À FAIRE:
1 - D'après l'extrait fourni, à partir de quelle année KP1 a-t-il investi lourdement pour sécuriser sa supply chain ?
2 - Dans l'extrait fourni, recopiez tout ce qui va de « Le dédoublement des » jusqu'à « produits fabriqués sur-mesure. » en changeant « leader français » en « numéro un français ».

Le dédoublement des sources d’approvisionnement est quant à lui bien illustré par le cas de KP1. Le leader français du préfabriqué béton a investi lourdement dès 2013 pour la sécurisation de sa supply chain suite à la défaillance d’un fournisseur, qui avait menacé l’activité de l’entreprise. Le sourcing auprès de deux nouveaux fournisseurs avait alors permis de relancer la production rapidement, alors même que 60% des commandes de l’entreprise concernent des produits fabriqués sur-mesure.

La dématérialisation des tâches administratives a notamment permis aux fonctions supports de se consacrer à la relation client et de relancer plus vite ses opérations. Le Directeur de la supply chain KP1, Arnaud Dunis, expliquait en août dernier que « la crise sanitaire a été un accélérateur et nous avons atteints nos objectifs de transformation des processus plus rapidement ». Si l’entreprise a bien vu nombre de ses opérations arrêtées ou ralenties pendant le confinement, les bases de la reprise sont meilleures qu’il y a quelques mois encore. Comme toutes les entreprises KP1 aurait préféré éviter la crise mais, le leader du préfabriqué béton a su tirer des enseignements positifs de cet épisode.

Enfin, l’annonce de la fabrication de respirateurs artificiels commune à Air Liquide, Valeo, PSA et Schneider Electric est une illustration parfaite du principe de collaboration. La mise en commun de ressources et de compétences entre entreprises pour faire face à une situation de crise pourrait-elle déboucher sur la création d’un nouvel acteur économique pérenne ? Là n’est pas l’objectif, mais force est de rappeler que les crises sont un terreau fertile pour l’innovation.

Les RH à l’épreuve de la fragmentation des situations de travail

De l’innovation, la fonction RH en aura besoin pour faire face à la fragmentation des situations de travail. Il a fallu faire avec la généralisation en un temps record du télétravail, dans un environnement digital pas toujours adapté. Dans les secteurs où la continuation de l’activité en distanciel est difficile, l’adaptation du travail des salariés aux contraintes sanitaires a représenté un réel défi – impossibilité de se rendre sur le lieu de travail, fourniture d’équipements de sécurité individuels, etc.

Jusqu’alors l’apanage des start-ups ou autorisé au compte-gouttes dans certaines entreprises, le télétravail pourrait s’installer durablement comme méthode de travail dans nombre d’entreprises. L’avenir de la fonction RH résidera notamment dans la capacité des entreprises à trouver un équilibre entre télétravail et présentiel et à jongler avec les incertitudes liées à la situation sanitaire. Dans ce contexte, comme pour la supply chain, la digitalisation des fonctions RH s’avère indispensable. Les solutions foisonnent en matière de Système d’Information Ressources Humaines (SIRH), portées par un marché français estimé à 3 milliards d’euros avant la crise. Nombre d’entreprises sont directement concernées et une ETI comme KP1 a décidé de franchir le pas avec un certain succès. La French Tech est d’ailleurs en pointe sur ce sujet, avec plusieurs pépites – Néobrain pour l’analyse des compétences, Talentsoft pour la gestion dans le cloud – en forte croissance.

EXTRAITS DE DONNÉES:
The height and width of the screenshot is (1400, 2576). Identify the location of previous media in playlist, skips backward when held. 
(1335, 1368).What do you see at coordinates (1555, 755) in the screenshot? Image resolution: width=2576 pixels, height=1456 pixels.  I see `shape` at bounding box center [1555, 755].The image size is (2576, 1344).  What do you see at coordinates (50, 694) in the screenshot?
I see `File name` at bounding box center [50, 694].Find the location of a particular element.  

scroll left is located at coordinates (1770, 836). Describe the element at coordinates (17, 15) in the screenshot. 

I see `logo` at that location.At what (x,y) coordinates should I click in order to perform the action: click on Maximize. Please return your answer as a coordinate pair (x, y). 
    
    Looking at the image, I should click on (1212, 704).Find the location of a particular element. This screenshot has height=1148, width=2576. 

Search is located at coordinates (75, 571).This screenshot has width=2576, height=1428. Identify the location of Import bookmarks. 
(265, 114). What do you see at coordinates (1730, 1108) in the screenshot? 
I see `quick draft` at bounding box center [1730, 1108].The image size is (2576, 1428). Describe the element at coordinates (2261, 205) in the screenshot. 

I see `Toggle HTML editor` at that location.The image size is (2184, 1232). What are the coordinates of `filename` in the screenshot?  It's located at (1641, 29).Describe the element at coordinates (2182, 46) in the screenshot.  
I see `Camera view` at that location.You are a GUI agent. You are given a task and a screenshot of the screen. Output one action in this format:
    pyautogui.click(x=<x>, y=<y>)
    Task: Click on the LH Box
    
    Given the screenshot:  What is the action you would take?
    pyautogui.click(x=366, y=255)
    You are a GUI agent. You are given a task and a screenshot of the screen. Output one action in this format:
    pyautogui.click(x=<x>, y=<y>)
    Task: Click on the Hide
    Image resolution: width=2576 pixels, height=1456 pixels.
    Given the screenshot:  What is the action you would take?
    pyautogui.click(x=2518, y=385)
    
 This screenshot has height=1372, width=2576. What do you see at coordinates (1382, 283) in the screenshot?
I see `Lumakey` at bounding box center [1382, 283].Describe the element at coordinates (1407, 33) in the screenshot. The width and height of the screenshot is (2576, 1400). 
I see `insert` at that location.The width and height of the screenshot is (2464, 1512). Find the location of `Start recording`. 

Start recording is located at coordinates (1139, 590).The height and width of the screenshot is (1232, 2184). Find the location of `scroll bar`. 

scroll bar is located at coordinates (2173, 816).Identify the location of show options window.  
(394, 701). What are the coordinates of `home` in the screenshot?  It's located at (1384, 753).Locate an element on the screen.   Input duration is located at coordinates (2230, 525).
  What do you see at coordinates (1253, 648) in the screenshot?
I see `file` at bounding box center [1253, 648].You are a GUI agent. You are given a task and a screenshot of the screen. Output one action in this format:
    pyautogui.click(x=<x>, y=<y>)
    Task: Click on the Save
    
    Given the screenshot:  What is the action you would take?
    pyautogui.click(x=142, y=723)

CORRIGÉ:
1 - Dès 2013.

2 -
Le dédoublement des sources d’approvisionnement est quant à lui bien illustré par le cas de KP1. Le numéro un français du préfabriqué béton a investi lourdement dès 2013 pour la sécurisation de sa supply chain suite à la défaillance d’un fournisseur, qui avait menacé l’activité de l’entreprise. Le sourcing auprès de deux nouveaux fournisseurs avait alors permis de relancer la production rapidement, alors même que 60% des commandes de l’entreprise concernent des produits fabriqués sur-mesure.